Voici la retranscription de la vidéo en gras les propos d’Hortefeux et soulignés les mots précédant ses réponses qui ne permettent aucun doute quant à quoi elles se réfèrent. Le commentaire de la journaliste ne laisse aucun doute également sur le fait que les deux lascars savaient car elle précise que le caméraman attend la fin de la conversation pour pouvoir les interroger plus tard ce qu’il fera. On voit au début des images les deux coups d’œil furtifs d’abord d’Hortefeux, puis de Copé vers la caméra qu’il regardera plus tard encore plus franchement une seconde fois. On comprend mieux pourquoi Copé défend l’ami de son ennemi politique interne car il est mouillé par sa complicité, ses rires. Il est coupable par non dénonciation et par participation passive ou semi active puisqu’il rit.
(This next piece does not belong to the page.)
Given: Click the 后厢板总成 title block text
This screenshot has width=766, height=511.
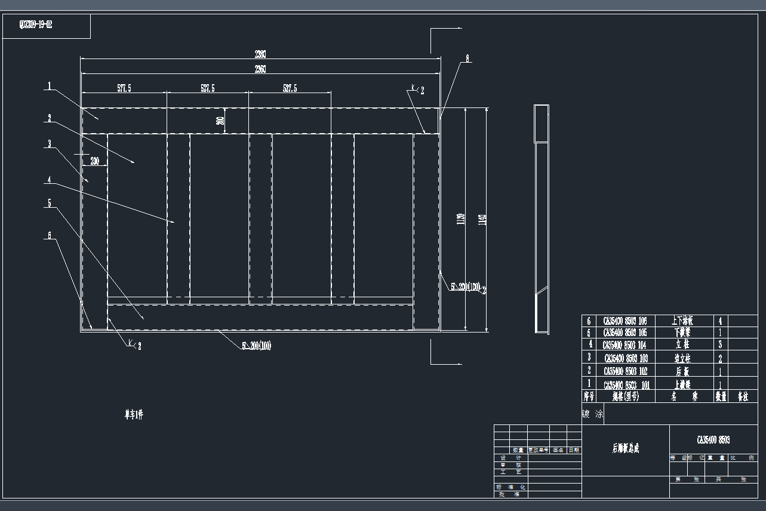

- Monsieur le ministre c’est possible de faire une photo s’il vous plaît ? (Amine)
- Ah non parce que moi, passées les 20 heures, je ne suis plus payé.
Rires
- N’oubliez jamais un truc, il est Auvergnat (Copé)
- Je suis Auvergnat …
- Il est Auvergnat (Copé)
- inaudible
- C’est un drame ! (Copé)
- C’est un drame
- Bon enfin, je vais faire une exception
- Bon moi je me mets entre les deux (Amine)
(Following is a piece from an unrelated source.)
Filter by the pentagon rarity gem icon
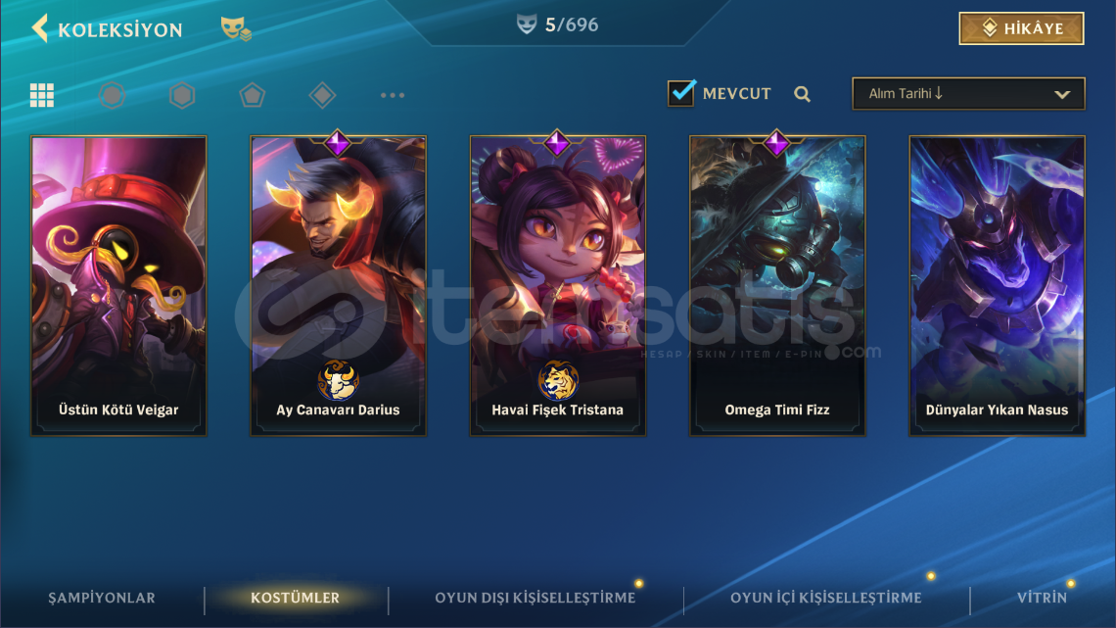The image size is (1116, 628). (252, 95)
- Oui parce que moi, il y a aucun problème, moi je suis très facile (Copé)
- Oh Amine, Amine, Amine Bravo (un illustre inconnu)
- Amine, mine (des voix féminines)
- Ah ça Amine, ça, c’est l’intégration à, ça c’est l’intégration ! (inconnu)
- Amine franchement (inconnue)
- Il est beaucoup plus grand que nous, ça va pas du tout !
- inaudible (Copé)
- Lui il parle arabe ! (inconnu)
Rires
- Ne vous laissez pas impressionner (Copé)
- Ces des socialistes infiltrés (inconnu)
- On l’aime bien (inconnue)
- Il est catholique (idem)
- il mange du cochon et bois de la bière (idem)
- Ah oui (Amine)
- Ah mais ça ne correspond pas du tout au prototype alors. C’est pas du tout ça !
Rires
- c’est notre petit arabe (même inconnue)
- Il en faut toujours un. Quand il y en a un ça va. C’est quand il y en a beaucoup qu’il y a des problèmes. Allez bon courage.
La succession des phrases ne laisse aucun doute. Maintenant nous attendons :
Plainte des diverses associations.
Et par la nouvelle jurisprudence Hortefeux mise à la retraite d’office sans solde de lui-même par lui-même.